Fed policymakers are taking an increasingly cautious tone when talking about when and how much they might cut borrowing costs.
Jerome H. Powell, the Fed chairman, has repeatedly emphasized that strong growth gives central bankers the ability to be patient in cutting interest rates. In an economy this tight, there is less risk that keeping borrowing costs high for a while will push America into recession.
Some of his colleagues were even more cautious. Neel Kashkari, president of the Minneapolis Fed, has suggested he could see a scenario in which the Fed does not cut rates at all in 2024. Mr. Kashkari is not voting on rates this year, but sits at the policy-making table.
Fed policy is raising borrowing costs across the economy, so that would be bad news for households hoping for lower mortgage or credit card rates. And it could create a political problem for President Biden ahead of the 2024 election if high borrowing costs make voters feel worse about the housing market and the economy.
Mr. Biden said on Wednesday that he stood by his prediction that the Fed would cut interest rates this year — an unusual comment from a president who usually avoids talking about Fed policy out of respect for the central bank’s independence from the White House.
“That might delay it a month or so — I’m not sure about that,” Mr. Biden said.
Many Fed watchers believe today’s high interest rates could be sustained for much longer.

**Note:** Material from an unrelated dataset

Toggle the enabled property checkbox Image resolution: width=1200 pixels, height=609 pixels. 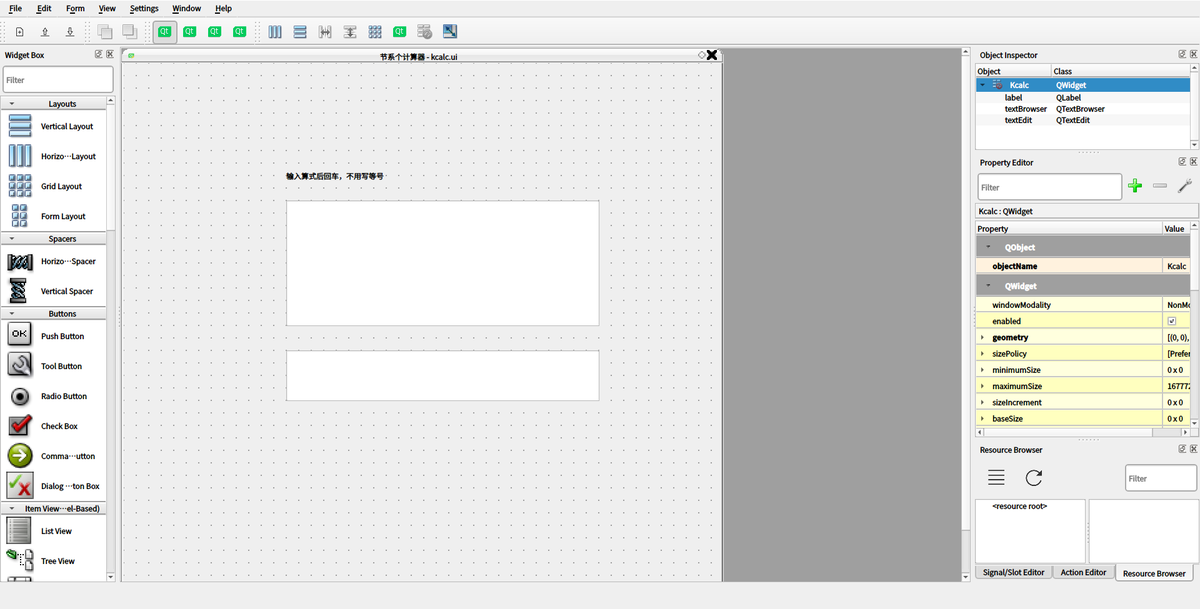point(1172,321)
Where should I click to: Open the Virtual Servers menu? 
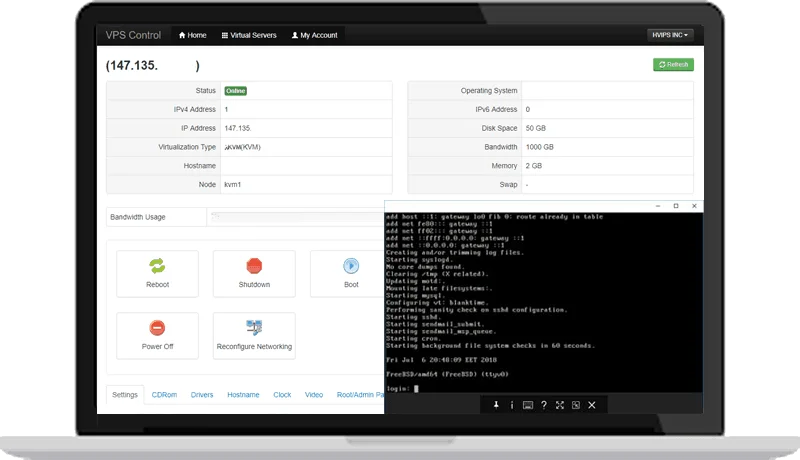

Many economists and investors had previously expected rate cuts to begin in June or July. After this week’s inflation report, investors increasingly see rate cuts from September or later.
Blerina Uruci, chief U.S. economist at T. Rowe Price, noted that the longer inflation flattens, the longer it could delay rate cuts: Officials are likely to want to see convincing evidence that progress toward cooler inflation has restart before they reduce borrowing costs.
And with the possibility of the economy not actually landing, some economists and officials are suggesting the Fed’s next move might even be a rate hike — not a cut. Michelle Bowman, the Fed’s governor, said she continued to see a risk that “we may need to raise the policy rate further if progress is made on stopping or even reversing inflation.”
Ms. Bostjancic thinks further rate hikes are unlikely at this point: Most Fed officials are still talking about cuts. However, recent data suggest that it may take a long period of stable borrowing costs for the economy to cool down and for progress towards lower inflation to resume.
“More likely they will just keep rates at this level for a longer period of time,” he said.